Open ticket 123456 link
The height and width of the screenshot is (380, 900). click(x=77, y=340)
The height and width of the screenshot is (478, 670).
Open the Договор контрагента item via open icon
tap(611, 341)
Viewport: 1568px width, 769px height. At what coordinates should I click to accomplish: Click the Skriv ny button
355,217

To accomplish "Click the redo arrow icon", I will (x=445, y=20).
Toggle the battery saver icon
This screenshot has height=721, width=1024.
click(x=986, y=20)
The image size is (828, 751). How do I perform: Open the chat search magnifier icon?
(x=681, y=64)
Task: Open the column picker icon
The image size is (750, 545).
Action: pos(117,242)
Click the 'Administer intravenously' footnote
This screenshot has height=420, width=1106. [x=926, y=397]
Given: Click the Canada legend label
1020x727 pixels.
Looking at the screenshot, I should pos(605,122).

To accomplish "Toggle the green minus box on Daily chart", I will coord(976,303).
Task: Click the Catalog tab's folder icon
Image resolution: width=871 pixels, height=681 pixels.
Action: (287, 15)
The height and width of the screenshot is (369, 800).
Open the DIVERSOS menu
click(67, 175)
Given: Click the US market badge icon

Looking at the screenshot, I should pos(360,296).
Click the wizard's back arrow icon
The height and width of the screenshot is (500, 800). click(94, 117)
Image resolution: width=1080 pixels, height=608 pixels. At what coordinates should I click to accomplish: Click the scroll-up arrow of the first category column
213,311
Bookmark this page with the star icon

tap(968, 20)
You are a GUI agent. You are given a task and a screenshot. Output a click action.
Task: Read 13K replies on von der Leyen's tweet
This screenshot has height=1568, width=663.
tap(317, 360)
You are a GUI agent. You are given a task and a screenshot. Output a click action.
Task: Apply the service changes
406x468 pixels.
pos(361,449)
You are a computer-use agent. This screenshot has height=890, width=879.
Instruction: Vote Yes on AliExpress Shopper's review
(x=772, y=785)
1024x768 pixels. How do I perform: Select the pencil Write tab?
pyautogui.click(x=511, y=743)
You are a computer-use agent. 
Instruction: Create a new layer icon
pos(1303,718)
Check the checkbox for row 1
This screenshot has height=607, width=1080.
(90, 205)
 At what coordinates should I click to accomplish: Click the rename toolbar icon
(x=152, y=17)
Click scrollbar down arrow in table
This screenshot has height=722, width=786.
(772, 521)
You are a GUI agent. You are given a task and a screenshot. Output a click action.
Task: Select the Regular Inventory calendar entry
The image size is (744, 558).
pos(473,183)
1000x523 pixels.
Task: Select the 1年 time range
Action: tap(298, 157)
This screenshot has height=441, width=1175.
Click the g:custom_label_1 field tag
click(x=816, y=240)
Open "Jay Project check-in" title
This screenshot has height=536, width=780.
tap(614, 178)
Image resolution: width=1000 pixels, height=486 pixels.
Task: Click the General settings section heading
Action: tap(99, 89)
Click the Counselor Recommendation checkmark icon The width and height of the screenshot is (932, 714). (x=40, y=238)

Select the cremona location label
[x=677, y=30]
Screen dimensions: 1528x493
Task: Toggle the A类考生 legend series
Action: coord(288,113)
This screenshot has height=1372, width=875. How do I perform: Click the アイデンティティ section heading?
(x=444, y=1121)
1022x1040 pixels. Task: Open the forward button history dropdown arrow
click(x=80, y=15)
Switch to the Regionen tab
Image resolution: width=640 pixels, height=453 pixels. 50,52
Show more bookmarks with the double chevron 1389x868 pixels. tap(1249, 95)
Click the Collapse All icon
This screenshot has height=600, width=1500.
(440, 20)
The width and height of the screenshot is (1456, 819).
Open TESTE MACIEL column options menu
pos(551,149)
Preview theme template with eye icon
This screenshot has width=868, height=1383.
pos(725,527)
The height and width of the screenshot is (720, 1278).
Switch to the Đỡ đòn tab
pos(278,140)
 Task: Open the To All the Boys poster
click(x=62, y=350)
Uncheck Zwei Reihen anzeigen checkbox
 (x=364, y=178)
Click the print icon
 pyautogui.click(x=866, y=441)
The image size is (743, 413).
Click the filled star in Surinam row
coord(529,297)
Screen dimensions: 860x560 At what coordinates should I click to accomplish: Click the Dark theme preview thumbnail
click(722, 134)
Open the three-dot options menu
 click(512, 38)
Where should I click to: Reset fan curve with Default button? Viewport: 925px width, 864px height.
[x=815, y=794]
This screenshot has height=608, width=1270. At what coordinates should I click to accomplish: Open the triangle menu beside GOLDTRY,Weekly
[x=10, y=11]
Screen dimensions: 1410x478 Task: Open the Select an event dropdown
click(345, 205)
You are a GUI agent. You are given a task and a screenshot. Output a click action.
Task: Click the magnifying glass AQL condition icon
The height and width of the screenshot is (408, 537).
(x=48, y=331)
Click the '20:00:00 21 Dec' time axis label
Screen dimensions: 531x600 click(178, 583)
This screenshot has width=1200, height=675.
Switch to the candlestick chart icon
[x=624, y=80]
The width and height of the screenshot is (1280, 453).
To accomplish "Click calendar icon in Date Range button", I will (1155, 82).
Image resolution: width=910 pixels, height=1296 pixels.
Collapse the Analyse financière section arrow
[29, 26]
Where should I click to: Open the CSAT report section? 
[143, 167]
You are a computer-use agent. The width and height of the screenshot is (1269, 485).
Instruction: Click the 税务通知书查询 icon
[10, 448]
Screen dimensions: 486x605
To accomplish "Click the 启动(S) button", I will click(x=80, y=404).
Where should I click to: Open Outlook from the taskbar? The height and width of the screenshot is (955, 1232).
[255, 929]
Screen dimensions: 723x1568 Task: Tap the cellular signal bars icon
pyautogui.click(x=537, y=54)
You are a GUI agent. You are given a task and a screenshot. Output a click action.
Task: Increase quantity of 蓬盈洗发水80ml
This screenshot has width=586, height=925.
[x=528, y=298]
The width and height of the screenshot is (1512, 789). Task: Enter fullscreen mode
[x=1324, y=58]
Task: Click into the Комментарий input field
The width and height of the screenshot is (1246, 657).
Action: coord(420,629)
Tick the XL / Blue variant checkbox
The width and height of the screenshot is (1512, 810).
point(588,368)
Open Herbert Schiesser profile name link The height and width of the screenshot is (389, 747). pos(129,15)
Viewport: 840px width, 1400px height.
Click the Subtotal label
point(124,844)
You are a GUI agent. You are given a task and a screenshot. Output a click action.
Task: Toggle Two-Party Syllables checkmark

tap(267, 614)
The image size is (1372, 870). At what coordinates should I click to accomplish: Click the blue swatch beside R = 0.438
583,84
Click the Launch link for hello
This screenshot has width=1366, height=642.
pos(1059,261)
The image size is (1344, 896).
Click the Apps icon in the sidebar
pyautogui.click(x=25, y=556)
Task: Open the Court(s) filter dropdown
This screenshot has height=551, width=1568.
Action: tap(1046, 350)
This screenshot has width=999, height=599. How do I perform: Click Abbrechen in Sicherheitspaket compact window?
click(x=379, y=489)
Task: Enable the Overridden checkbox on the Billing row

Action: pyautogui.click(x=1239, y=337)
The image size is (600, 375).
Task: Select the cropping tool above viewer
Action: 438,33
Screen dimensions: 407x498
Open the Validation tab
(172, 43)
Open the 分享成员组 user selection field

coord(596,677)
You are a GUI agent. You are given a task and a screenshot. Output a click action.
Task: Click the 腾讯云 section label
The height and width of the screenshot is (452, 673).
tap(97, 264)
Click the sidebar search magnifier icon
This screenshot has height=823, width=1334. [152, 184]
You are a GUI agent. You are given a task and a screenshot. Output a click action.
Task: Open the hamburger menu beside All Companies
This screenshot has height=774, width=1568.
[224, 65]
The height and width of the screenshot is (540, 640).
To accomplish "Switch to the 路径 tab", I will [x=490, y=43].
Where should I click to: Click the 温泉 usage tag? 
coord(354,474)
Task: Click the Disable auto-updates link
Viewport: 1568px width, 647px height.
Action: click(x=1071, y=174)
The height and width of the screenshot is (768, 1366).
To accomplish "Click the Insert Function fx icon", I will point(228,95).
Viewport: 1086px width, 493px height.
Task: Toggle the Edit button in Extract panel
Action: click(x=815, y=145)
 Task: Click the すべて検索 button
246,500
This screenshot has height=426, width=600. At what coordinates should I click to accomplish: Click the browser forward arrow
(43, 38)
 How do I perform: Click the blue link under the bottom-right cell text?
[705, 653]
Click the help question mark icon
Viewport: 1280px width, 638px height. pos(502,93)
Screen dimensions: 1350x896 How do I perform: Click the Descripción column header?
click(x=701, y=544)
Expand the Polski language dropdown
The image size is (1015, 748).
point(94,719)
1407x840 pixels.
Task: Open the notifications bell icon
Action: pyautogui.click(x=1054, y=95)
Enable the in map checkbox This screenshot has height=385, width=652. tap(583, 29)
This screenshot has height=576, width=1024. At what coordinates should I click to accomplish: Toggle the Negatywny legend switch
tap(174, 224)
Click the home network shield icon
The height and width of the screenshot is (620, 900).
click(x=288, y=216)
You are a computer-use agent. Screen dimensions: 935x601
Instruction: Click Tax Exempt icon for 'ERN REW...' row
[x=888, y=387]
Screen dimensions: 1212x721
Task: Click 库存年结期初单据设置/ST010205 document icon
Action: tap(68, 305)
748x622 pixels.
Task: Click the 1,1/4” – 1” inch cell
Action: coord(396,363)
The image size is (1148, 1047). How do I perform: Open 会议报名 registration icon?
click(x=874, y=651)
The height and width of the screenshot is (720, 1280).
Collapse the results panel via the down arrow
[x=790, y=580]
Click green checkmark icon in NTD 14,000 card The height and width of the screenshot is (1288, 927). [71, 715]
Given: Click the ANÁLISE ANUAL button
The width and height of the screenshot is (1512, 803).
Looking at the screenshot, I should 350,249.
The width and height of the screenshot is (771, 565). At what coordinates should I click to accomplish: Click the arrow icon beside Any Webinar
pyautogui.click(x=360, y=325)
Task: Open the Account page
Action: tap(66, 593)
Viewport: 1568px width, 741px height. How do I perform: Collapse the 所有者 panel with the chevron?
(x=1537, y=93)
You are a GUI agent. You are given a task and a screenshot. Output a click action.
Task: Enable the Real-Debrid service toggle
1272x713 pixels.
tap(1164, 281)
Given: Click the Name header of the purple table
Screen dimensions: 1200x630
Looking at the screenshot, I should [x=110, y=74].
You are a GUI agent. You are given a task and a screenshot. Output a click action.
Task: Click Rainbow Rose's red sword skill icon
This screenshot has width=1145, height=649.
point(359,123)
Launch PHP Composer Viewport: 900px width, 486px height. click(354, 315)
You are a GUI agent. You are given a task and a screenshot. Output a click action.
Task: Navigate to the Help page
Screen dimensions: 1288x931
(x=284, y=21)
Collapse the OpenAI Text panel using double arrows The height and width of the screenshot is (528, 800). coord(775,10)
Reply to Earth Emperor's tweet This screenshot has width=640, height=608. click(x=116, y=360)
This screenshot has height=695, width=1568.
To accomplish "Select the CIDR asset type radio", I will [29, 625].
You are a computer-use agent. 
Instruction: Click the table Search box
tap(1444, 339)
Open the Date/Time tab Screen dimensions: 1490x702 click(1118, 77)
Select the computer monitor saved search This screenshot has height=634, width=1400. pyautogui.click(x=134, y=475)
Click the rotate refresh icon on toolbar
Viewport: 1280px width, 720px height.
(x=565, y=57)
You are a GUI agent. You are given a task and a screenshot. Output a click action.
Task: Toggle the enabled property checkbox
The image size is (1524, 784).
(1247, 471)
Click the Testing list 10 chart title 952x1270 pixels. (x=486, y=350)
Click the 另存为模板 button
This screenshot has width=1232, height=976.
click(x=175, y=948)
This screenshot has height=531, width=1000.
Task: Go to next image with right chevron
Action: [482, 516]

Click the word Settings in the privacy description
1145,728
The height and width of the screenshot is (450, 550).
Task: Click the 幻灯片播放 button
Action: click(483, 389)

::::::::::

Among the lines above, which contain the word "calendar"? Copy every one.

Exercise answer
Task: Select the Regular Inventory calendar entry
To accomplish "Click calendar icon in Date Range button", I will (1155, 82).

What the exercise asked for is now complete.